So, a study is conducted in our institute (BMC, Sagar, M. P.) to compare the post-operative fistula rate of Dartos and tunica vaginalis flap for hypospadias repair.


Study Design- Non-randomised controlled trial.

Study Period- 02 years.

Study Population

Cases of hypospadias undergoing a primary single-stage urethroplasty in BMC Hospital, Sagar in stipulated time period.

Study Area- BMC Hospital, Sagar, M. P.

Study Tools- Checklist of post-operative complications, history and clinical examination of the patient operated.

Sample Allocation

All the cases of hypospadias coming to hospital and undergoing operating procedure mentioned above during the study period.

Sampling Method

Consecutive/purposive sampling (All the patients of hypospadias coming to hospital and giving consent for operating procedure).

Inclusion Criteria

* Distal penile or mid-penile hypospadias.

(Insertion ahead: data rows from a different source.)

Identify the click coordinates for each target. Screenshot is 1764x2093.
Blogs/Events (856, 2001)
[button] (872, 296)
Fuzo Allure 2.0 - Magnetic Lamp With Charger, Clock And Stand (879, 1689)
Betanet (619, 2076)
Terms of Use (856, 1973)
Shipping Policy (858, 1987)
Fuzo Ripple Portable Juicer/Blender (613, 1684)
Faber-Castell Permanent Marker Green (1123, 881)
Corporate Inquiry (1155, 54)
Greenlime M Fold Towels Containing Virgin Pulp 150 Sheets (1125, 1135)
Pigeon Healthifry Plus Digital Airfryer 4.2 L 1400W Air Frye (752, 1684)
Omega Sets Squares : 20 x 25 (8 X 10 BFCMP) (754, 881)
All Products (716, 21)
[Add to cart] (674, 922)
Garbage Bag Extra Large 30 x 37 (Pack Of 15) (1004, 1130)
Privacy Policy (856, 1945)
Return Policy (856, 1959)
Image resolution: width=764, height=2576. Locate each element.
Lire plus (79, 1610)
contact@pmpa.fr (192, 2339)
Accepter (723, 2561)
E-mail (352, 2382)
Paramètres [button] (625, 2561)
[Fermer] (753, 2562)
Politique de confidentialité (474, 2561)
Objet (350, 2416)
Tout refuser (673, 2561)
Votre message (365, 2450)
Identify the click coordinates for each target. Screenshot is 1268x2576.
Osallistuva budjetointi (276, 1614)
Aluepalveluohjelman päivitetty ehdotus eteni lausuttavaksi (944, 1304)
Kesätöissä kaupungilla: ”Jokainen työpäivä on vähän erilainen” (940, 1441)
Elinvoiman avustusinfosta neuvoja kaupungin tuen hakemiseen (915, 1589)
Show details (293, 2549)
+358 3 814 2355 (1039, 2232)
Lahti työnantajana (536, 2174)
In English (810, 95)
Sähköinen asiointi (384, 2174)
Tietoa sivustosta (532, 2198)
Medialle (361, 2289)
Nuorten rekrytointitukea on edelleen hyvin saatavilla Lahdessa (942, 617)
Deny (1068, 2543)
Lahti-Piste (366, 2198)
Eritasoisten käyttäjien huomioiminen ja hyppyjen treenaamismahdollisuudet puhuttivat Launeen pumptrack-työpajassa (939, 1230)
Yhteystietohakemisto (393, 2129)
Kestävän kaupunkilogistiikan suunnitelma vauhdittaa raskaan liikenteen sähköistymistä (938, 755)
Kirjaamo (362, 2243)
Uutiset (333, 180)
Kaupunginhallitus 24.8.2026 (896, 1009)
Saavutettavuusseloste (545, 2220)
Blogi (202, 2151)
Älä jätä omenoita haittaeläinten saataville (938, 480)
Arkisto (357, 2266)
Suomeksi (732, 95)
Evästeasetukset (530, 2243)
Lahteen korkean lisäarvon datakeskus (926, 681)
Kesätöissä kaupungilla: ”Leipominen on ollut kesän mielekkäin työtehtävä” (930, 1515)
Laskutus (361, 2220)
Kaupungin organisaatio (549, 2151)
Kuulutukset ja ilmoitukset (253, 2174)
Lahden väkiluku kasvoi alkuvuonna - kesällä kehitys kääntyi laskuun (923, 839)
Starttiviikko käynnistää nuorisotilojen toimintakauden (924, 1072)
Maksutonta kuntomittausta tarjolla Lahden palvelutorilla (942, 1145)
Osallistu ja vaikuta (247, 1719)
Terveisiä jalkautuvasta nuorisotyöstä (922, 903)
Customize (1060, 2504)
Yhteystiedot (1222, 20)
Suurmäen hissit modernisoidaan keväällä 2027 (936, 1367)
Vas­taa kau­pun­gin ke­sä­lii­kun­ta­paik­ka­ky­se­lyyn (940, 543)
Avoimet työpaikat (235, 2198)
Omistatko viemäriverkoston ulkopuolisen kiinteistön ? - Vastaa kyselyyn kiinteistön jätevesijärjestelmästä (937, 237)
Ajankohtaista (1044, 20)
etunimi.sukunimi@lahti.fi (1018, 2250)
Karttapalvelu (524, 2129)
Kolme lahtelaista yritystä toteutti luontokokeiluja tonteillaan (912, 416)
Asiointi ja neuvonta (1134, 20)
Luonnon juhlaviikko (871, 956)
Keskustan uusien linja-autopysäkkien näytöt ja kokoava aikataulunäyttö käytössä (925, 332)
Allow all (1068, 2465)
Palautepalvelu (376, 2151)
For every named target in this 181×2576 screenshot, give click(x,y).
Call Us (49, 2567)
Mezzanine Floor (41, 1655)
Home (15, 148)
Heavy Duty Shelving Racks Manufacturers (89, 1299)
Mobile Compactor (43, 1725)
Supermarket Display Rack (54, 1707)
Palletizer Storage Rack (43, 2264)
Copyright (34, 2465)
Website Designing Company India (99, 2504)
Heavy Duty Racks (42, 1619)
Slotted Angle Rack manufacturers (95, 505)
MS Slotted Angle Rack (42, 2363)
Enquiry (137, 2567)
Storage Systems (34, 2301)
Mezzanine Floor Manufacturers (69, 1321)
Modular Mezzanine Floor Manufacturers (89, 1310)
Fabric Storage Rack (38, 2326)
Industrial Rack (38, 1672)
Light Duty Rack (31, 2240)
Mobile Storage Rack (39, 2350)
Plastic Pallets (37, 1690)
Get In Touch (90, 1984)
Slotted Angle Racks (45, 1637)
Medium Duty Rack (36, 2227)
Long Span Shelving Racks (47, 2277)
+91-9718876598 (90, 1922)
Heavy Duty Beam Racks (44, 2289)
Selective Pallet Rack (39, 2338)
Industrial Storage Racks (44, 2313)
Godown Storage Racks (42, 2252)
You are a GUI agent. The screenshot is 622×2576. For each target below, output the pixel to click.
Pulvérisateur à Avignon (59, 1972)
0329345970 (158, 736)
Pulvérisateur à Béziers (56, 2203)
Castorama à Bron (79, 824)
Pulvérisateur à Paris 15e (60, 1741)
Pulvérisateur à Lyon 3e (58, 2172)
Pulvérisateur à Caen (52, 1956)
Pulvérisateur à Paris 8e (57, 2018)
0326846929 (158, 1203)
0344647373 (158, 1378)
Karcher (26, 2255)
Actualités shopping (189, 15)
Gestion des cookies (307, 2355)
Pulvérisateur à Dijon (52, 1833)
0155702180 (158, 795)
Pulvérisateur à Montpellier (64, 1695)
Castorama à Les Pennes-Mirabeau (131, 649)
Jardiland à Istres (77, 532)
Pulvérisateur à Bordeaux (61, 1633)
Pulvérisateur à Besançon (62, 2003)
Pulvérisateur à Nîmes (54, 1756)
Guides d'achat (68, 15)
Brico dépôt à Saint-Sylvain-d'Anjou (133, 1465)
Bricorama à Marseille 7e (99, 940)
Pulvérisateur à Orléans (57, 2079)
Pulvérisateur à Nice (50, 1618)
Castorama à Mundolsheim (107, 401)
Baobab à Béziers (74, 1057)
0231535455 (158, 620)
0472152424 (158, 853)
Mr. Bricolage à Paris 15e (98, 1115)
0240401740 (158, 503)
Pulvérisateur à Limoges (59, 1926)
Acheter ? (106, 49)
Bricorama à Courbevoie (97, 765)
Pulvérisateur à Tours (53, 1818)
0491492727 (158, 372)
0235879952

* With or without chordee.

* Age more than 18 months.

Exclusion Criteria

* Recurrent case/previous hypospadias surgery (Redo cases).

* Previous inguino-scrotal surgery, i.e. hernia or hydrocele repair or orchidopexy.

Confounding Factors

* Chordee.

* Type of Hypospadias.

Sample Allocation

Allocation of subjects into the two groups: each next patient was kept into the second group/ alternate operating procedure.

Till the duration of study period of 02 years, a total of 48 cases of hypospadias were operated. All the patients were comparable in age (childhood period) and type of hypospadias and candidate for a primary single-stage urethroplasty. Group A (24 patients) underwent Tunica Vaginalis Flap (TVF) repair as soft tissue cover after urethroplasty. Group B (other 24) operated with using Dartos flap as soft tissue cover after urethroplasty.

Statistical Tests

Fisher's exact test using SPSS version 20 (as one group contain numerical value below 5).


Among 48 cases of hypospadias who underwent primary single-stage urethroplasty, 24 cases underwent Tunica Vaginalis Flap (TVF) repair as soft tissue cover after urethroplasty (Group A) and other 24 operated using Dartos flap as soft tissue cover after urethroplasty (Group B).

Hypospadias type varied from distal penile to mid-penile hypospadias in similar distribution in both the groups. Twenty patients in Group A and 19 patients in Group B had chordee on examination. Detailed distributions are shown in Table 1 to Table 4.

In both the groups, patients chosen were where a tubularised incised plate (TIP) repair was possible.

Operative Technique

Basic steps of surgery were same in both the groups. Tubularisation of urethral plate was done over an optimal sized catheter using 5-0 polyglactin suture. All precautions were taken to exclude epithelium in the bites, thus ensuring epithelium inversion toward the urethral lumen. Soft tissue coverage technique differed among the groups over the neourethra.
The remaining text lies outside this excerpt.